Last week Joplin, Mo. city officials requested approximately $7.5 million in federal aid to remedy lead-contamination that the devastating May 22 tornado stirred up.
Not only did the deadly twister rip apart structures that contained lead, but it also disrupted soil under homes constructed on long-abandoned lead mines, according to a letter sent by city officials to the Environmental Protection Agency.
Approximately 1,500 properties are contaminated and cost estimates for clean-up are $5,000 per property, The Kansas City Star reported.
EPA officials reportedly are working with the city to identify and restore the properties, which “will include some type of funding mechanism.”
“High lead levels in the disrupted soil potentially represent a significant liability issue for Joplin, and a safety hazard for our community as well as a possible impediment to our rebuilding efforts,” according to the letter from Joplin Mayor Michael Woolston.
The city has halted issuing building permits for some highly contaminated properties in heavily-damaged areas, the Star reported.

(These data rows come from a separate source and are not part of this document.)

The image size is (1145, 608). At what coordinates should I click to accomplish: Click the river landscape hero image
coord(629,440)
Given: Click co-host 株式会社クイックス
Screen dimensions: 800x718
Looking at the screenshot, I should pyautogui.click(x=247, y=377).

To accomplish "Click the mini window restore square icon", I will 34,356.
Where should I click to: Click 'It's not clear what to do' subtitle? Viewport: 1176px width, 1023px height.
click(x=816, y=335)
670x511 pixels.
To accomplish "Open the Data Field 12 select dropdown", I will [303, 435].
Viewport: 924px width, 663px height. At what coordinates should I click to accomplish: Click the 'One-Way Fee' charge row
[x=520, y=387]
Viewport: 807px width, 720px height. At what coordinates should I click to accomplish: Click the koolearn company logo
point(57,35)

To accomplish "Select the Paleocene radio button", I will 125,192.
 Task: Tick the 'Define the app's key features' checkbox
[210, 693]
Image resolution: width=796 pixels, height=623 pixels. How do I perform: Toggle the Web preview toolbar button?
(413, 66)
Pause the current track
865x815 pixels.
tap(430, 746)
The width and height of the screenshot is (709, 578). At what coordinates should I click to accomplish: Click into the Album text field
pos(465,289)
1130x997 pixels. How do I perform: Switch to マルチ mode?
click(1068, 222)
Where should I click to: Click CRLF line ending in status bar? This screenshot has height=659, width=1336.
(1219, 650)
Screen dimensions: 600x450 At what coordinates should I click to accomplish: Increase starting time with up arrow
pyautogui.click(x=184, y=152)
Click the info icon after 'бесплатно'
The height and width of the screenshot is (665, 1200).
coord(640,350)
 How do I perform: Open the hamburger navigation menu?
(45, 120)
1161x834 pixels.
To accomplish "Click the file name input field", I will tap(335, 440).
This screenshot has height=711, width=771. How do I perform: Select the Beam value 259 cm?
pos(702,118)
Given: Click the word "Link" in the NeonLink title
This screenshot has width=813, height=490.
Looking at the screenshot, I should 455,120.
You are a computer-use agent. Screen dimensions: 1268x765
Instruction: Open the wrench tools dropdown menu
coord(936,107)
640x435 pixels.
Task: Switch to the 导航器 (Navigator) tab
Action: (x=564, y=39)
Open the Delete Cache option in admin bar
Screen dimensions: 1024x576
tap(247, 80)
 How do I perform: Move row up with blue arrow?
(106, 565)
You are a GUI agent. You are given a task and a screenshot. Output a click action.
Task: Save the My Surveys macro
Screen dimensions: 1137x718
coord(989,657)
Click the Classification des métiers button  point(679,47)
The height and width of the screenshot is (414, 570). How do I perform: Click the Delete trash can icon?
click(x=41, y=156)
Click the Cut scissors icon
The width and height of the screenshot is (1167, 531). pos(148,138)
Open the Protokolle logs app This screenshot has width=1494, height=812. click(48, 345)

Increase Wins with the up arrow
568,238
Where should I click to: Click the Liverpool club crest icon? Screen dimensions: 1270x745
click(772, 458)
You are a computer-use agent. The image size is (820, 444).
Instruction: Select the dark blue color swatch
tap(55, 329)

The old lead mines have long been an issue for the area. In fact, in the early 1990s, the EPA began a clean-up effort, which involved hauling contaminated soil and replacing it with clean soil. That effort is still going on, the news report said.
Older homes in the area were built on contaminated fill-material called “chat” that was hauled from the mining operations, and when the tornado ravaged the area the chat was re-exposed, according to the Star.
“This was used by builders before the high lead levels in the chat were realized, because it was fairly cheap and readily available,” according to the city’s letter to the EPA.
The tornado killed 162 people and damaged 7,500 residences throughout the city.